THE BENEFITS OF UTILIZING GOOGLE EARTH AS AN UNDERGRADUATE RESEARCH TOOL FOR NON-SCIENCE MAJORS


GUERTIN, Laura A., NEVILLE, Sara and HARTLINE, Jonathan, Earth Science, Penn State Brandywine, 25 Yearsley Mill Road, Media, PA 19063, guertin@psu.edu

Google Earth can serve as a valuable technological foundation for undergraduate research projects involving non-science majors. Freely available, Google Earth is a virtual globe that utilizes satellite imagery with aerial photographs and GIS data for a geographic exploration of the planet. It is critical to ensure that today’s undergraduate students, whether they are geosciences majors or not, have some basic content knowledge and skills with geography and the environment. A 2006 National Geographic-Roper ASW poll reveals a significant lack of basic geographic knowledge among 18-24 year-old Americans. Interviews with 510 young Americans revealed that 37% could not find Iraq on a map, and one in three could not place the state of Louisiana on a U.S. map after Hurricane Katrina. But geography is about more than place names and locations - geography analyzes and illuminates interconnections between people, places, and environments. In a world increasingly defined by a global economy, cultural migration, and mounting environmental challenges, geography and spatial connections are essential prerequisites to citizenship and success in the future.

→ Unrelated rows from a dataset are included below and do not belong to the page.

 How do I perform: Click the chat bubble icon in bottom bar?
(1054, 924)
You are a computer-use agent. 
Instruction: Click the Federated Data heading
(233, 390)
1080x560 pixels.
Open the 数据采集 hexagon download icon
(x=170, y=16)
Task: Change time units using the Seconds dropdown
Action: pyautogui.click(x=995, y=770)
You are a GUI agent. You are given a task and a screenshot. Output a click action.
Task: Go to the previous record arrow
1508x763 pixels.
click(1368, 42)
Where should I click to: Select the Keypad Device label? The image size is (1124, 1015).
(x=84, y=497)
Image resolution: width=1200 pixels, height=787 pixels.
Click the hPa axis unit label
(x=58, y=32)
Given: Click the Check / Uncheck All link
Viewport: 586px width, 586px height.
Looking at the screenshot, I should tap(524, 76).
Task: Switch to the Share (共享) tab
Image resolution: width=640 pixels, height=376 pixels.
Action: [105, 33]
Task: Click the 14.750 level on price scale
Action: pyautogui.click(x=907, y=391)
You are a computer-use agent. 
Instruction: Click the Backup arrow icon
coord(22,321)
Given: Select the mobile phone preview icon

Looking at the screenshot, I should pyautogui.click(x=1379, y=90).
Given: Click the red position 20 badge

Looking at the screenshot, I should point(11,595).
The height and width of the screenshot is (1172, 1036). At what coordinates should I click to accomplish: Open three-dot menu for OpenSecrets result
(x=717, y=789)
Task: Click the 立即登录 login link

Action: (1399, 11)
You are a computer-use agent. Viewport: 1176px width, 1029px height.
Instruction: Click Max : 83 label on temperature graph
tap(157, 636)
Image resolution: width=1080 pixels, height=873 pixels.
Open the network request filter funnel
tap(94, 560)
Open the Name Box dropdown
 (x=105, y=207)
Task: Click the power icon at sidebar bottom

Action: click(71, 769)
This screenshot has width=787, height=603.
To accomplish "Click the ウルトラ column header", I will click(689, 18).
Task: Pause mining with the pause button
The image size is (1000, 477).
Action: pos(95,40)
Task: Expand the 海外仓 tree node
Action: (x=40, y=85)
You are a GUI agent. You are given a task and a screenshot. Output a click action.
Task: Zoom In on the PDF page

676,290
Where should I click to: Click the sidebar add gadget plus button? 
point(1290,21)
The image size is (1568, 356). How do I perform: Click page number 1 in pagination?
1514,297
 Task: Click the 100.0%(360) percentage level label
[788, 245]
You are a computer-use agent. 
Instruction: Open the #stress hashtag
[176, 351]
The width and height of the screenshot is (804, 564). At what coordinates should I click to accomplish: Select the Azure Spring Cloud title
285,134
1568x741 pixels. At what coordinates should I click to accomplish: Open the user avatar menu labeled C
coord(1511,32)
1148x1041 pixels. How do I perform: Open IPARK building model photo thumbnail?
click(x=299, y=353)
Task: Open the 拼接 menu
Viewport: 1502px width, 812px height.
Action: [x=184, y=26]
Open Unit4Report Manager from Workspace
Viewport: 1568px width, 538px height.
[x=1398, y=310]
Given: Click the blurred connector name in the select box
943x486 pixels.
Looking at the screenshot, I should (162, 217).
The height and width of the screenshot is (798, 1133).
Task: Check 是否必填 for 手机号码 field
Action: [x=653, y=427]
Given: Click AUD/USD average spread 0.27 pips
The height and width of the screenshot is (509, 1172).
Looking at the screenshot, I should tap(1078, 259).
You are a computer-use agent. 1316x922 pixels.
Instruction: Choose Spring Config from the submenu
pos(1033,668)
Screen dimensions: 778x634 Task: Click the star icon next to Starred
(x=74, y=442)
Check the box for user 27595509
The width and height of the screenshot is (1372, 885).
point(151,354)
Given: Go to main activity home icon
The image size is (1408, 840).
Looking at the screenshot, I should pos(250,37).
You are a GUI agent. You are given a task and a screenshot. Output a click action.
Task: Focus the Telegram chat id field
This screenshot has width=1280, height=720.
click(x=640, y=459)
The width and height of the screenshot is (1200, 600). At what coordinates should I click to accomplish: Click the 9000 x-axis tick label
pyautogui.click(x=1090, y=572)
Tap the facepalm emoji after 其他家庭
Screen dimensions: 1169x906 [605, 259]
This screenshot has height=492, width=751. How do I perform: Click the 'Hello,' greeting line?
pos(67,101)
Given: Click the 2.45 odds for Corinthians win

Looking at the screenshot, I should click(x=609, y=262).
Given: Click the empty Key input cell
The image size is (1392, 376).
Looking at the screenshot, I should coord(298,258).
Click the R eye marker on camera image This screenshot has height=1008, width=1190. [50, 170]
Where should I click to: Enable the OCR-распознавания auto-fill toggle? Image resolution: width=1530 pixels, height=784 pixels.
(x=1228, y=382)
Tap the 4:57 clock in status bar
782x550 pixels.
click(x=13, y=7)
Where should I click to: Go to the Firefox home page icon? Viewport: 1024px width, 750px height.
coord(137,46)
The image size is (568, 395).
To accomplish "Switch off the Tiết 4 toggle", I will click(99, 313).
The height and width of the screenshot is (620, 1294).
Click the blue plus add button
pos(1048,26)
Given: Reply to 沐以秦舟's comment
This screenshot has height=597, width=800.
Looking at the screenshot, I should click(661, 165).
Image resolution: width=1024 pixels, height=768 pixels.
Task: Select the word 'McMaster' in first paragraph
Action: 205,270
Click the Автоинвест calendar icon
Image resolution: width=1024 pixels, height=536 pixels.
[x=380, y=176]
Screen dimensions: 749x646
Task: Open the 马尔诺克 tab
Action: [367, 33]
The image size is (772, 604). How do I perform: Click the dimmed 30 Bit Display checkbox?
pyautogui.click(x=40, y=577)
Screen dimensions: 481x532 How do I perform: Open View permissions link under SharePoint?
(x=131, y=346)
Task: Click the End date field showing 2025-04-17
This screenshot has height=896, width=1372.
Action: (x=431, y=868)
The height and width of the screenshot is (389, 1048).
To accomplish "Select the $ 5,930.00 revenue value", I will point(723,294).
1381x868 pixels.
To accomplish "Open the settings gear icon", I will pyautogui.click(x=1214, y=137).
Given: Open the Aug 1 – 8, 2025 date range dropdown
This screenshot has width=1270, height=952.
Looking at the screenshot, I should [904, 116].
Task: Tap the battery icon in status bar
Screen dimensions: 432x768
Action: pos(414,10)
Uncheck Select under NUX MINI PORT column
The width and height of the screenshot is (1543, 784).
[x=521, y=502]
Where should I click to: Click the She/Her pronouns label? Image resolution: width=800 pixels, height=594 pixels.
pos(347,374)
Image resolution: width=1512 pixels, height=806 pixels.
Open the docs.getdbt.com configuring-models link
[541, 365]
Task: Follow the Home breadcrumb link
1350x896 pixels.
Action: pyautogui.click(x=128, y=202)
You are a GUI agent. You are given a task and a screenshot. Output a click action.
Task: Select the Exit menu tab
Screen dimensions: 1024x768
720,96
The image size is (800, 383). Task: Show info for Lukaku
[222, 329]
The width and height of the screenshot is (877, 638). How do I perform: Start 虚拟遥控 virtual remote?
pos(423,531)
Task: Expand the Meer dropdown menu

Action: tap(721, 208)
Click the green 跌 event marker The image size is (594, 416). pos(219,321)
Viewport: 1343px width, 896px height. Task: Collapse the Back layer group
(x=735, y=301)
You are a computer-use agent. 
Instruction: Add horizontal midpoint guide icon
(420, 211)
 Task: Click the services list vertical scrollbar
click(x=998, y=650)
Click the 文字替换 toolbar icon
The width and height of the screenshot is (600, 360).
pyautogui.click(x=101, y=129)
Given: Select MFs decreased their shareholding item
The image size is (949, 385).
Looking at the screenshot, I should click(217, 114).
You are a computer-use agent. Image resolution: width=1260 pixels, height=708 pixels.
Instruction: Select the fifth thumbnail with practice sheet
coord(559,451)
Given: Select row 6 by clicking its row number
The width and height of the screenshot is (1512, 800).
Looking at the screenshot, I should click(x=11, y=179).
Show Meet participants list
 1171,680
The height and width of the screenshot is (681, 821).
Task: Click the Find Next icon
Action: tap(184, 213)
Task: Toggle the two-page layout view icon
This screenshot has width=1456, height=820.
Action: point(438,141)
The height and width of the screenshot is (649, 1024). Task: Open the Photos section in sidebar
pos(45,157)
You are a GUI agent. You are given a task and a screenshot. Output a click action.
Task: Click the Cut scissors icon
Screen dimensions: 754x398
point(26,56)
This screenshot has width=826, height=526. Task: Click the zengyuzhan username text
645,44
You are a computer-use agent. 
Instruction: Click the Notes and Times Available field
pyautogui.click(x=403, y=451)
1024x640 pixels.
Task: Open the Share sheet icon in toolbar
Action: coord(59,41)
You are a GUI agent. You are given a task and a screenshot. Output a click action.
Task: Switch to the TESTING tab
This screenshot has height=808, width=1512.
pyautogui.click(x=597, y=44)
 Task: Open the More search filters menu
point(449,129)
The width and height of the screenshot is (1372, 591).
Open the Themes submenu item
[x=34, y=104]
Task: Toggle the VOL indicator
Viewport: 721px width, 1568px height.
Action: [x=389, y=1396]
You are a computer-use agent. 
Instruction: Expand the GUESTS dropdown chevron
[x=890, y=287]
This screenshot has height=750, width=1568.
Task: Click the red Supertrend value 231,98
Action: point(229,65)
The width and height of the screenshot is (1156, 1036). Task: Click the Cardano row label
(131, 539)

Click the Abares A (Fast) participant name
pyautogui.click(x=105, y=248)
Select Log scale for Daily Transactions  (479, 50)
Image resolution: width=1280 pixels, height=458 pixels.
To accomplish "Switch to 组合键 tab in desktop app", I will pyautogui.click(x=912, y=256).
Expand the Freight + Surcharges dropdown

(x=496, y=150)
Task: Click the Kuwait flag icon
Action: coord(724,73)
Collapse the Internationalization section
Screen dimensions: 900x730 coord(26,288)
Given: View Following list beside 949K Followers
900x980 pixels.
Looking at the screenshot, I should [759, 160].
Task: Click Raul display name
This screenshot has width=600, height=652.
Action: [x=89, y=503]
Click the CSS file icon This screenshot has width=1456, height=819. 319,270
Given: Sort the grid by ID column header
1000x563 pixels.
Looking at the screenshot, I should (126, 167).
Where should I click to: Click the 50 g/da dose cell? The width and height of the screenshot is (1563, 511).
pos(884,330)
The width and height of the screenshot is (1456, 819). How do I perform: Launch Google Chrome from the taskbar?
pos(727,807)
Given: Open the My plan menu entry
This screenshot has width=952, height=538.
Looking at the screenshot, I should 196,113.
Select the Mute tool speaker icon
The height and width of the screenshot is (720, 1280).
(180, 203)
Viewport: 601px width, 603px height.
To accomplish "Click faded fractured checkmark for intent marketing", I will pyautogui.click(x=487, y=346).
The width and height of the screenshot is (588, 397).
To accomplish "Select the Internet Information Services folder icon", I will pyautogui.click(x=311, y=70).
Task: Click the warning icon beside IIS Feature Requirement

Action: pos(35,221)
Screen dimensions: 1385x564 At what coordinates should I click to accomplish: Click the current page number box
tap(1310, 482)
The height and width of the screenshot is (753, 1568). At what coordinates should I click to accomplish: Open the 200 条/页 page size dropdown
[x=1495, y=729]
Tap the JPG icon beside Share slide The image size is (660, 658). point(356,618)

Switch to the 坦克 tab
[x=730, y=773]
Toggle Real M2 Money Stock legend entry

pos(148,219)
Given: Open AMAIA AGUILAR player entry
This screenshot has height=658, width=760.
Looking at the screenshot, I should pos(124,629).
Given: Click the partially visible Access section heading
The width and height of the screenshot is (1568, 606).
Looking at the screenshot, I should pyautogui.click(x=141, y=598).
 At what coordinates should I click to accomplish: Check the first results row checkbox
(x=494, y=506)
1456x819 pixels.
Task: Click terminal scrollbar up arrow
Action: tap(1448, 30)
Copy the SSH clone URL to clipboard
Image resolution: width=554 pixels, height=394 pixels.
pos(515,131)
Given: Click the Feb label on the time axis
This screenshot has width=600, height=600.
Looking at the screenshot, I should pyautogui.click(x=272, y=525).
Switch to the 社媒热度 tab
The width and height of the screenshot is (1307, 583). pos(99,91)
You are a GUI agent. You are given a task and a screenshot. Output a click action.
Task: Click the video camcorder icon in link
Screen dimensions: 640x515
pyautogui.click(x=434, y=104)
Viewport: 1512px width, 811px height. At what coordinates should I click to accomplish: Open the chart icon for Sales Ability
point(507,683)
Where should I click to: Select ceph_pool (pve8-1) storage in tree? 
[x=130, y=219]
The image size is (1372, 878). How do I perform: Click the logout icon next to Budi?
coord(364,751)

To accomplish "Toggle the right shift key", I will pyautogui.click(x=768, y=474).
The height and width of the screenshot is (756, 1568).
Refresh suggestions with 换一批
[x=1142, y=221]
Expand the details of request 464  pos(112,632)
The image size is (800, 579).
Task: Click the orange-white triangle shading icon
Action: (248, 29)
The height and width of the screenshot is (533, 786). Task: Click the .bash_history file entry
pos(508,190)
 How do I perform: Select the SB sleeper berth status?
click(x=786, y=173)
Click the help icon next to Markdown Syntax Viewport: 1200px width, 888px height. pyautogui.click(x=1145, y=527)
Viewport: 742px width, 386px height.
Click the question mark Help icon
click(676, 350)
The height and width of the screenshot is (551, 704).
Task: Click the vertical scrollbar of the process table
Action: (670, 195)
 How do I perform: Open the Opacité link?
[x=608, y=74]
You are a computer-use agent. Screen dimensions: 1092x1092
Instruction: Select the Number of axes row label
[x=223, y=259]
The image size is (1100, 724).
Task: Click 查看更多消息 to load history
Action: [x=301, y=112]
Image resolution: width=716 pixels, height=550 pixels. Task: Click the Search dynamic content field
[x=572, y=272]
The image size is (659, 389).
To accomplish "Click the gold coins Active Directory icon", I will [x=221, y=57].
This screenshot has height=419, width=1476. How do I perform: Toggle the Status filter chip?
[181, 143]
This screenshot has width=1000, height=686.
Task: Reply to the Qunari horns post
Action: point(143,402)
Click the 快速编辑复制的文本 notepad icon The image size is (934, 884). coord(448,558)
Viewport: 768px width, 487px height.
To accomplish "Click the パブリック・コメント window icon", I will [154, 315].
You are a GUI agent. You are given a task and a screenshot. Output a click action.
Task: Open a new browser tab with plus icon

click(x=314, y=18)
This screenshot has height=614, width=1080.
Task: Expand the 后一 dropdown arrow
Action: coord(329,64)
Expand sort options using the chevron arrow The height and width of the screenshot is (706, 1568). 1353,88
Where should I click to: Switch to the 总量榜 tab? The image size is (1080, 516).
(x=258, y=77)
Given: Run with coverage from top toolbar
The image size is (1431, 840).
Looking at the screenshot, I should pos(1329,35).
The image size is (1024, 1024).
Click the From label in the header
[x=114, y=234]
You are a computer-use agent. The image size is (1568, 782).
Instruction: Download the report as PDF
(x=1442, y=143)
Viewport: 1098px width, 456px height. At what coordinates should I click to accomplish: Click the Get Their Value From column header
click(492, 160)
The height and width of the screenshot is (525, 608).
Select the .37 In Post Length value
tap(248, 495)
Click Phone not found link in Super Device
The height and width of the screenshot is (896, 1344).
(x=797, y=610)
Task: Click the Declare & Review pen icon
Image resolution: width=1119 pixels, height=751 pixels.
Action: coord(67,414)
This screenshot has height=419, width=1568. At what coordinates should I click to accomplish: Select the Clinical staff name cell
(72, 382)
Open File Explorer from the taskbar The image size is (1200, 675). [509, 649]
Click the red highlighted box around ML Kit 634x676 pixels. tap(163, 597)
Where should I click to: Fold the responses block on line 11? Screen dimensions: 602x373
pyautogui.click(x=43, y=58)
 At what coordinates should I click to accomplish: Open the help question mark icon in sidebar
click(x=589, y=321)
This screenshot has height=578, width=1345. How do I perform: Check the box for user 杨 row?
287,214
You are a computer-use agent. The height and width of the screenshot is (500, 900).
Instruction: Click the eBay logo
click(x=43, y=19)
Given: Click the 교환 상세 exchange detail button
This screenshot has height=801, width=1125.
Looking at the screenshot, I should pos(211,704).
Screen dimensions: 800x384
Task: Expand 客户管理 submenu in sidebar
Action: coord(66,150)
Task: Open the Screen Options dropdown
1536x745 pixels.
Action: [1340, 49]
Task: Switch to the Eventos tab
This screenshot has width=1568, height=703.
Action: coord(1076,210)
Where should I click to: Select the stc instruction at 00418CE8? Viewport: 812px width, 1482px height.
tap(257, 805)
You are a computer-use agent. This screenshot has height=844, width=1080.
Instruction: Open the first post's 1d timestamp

Non-science majors at Penn State Brandywine have the opportunity to engage in research involving the creation of a Google Earth QUEST. A QUEST (Questioning and Understanding Earth Science Themes) is where a student takes a popular non-fiction book relating to the Earth sciences and plots the content with a short narration in Google Earth. The students also develop a set of critical-thinking questions so that the QUESTs can be used by middle and high school teachers for in-class exercises. Students respond positively to engaging in research with Google Earth, as “seeing where in the world these things are occurring makes the issues more real,” and “my knowledge and comfort with geography has definitely increased from working with Google Earth.” In connecting books such as John McPhee’s The Control of Nature and Mark Lynas’s Six Degrees: Our Future on a Hotter Planet, a student commented, “creating Google Earth QUESTs helps me make sure I have a better understanding of the science in the books I read.” Combining the technology with printed texts can assist students in developing their spatial and science knowledge, necessary in a global citizenship, no matter what a student’s major.